Hist plot(matplot document) is used to visualize the distribution of data. It divides continuous data into specific bins and shows the number of data points (frequency) in each bin as bars. It is commonly used for statistical analysis, checking data distribution, detecting outliers, and more.
Basic usage
Use the matplotlib.pyplot.hist() function. The main parameters are
plt.hist(data, bins=30, color="skyblue", edgecolor="black", alpha=0.6)
Hist plot Code
import matplotlib.pyplot as plt
import numpy as np
np.random.seed(10)
data = np.random.randn(1000) # random Data 1000 EA
plt.hist(data, bins=30, alpha=0.75, edgecolor='black')
"""
data: The data to use for the histogram.
bins=30: Number of bins in the histogram.

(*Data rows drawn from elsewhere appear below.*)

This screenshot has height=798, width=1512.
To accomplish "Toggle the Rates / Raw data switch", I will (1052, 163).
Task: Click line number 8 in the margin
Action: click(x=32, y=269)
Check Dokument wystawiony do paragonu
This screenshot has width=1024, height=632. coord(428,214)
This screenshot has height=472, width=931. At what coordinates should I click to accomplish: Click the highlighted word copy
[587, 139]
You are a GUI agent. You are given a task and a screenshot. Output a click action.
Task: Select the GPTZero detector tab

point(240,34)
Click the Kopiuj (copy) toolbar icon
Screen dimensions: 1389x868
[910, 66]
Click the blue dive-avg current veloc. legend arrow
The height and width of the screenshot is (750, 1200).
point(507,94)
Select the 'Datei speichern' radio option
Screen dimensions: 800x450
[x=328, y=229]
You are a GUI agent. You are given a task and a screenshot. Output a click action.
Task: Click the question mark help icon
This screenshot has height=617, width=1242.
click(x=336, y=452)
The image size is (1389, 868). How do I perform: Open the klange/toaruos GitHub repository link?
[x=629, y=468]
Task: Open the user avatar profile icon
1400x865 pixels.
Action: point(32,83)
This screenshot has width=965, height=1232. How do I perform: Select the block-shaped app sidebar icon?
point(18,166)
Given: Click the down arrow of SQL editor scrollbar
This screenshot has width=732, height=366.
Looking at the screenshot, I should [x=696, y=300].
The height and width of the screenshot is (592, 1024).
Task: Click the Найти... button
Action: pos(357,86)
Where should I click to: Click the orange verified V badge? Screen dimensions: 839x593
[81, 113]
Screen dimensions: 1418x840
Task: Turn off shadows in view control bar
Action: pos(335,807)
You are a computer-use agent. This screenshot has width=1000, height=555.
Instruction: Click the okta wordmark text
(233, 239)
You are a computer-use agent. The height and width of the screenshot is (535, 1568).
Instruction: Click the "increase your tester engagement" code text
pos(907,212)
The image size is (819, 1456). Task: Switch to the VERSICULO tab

alpha=0.75: Transparency of the bars.
edgecolor='black': Border color of the bars.
"""
plt.xlabel('Value')
plt.ylabel('Frequency')
plt.title('Histogram Example')
plt.grid(True) # Add grid for better visualization
plt.show()
Notes
- Choice of bins: Too few will not represent the distribution well, too many will be noisy.
- Normalization: Setting density=True will convert to a probability density function. It is scaled so that the total area is equal to 1.
Use cases
- Analyze data distributions: check for normal distribution, uniform distribution, skewness/kurtosis.
- Outlier detection: Check for outliers in the tails.
- Multi-data comparison: Compare the distributions of multiple datasets by overlapping them.
Histograms and bar charts may look similar, but they serve different purposes and work with different types of data. Their interpretation also differs.
To be honest, I used them interchangeably for a while without realizing the differences, so here’s a quick refresher.
Histograms | Bar graphs |
---|---|
It deals with continuous data. (e.g., age, temperature, time) | Deals with categorical data. (Example: fruit type, region, gender) |
Divide the data into bins and calculate frequencies. | Compare the values in each category directly. |
Determine the distribution of the data. (e.g., normal distribution, skewed, outliers) | Compare the difference in values between categories. (e.g., sales volume, poll results) |
“Distribution of height data for 100 people” → x-axis: 150-160 cm, 160-170 cm, … (bins) → y-axis: number of people in each bin | “Compare sales by fruit” → x-axis: Apples, bananas, oranges (categories) → y-axis: Sales of each fruit |
It’s important not to confuse the two and to use them in context.